Einkommen reicht nicht für Unterhalt: Nebentätigkeit erforderlich

Von: dpa
Letzte Aktualisierung:

Naumburg. Reicht das Einkommen nicht für den Unterhalt eines minderjährigen Kindes, muss ein Nebenjob aufgenommen werden.

Gegenüber solchen Kindern bestehe eine erhöhte Verpflichtung, ein für die Unterhaltszahlungen ausreichendes Einkommen zu erzielen - im Notfall über einen Nebenjob. Das geht aus einem Urteil des Oberlandesgerichts Naumburg hervor (Az.: 3 WF 121/09), auf das die Familienanwälte des Deutschen Anwaltvereins in Berlin hinweisen.

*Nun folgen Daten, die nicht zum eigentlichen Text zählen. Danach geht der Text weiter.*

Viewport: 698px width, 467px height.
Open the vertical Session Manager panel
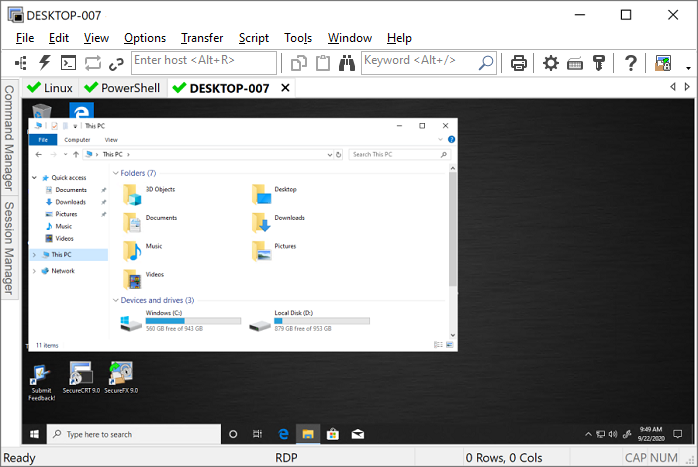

In dem Fall arbeitete ein Vater 40 Stunden pro Woche als Zerspaner in einem Sägewerk und verdiente rund 1000 Euro Netto. Ihm zufolge reicht das nach Abzug berufsbedingter Aufwendungen nicht aus, um den Unterhalt in Höhe von 125 Euro im Monat für sein minderjähriges Kind zu bezahlen. Der Vater beantragte Prozesskostenhilfe für eine Änderung der Unterhaltsverpflichtungen. Das Amtsgericht Burg lehnte den Antrag ab.

Das Oberlandesgericht folgte der Argumentation. Die Richter wiesen darauf hin, dass die gesetzlich zulässige Arbeitszeit 48 Stunden pro Woche betrage. Werde diese durch den Hauptjob nicht ausgeschöpft, bestehe die Möglichkeit einer Nebentätigkeit. Auch die Berufung auf den Arbeitsvertrag, der eine Nebentätigkeit untersage, sei in diesem Fall nicht möglich. Der Arbeitgeber dürfe einen Nebenjob nur dann verweigern, wenn er Firmeninteressen entgegenstehe.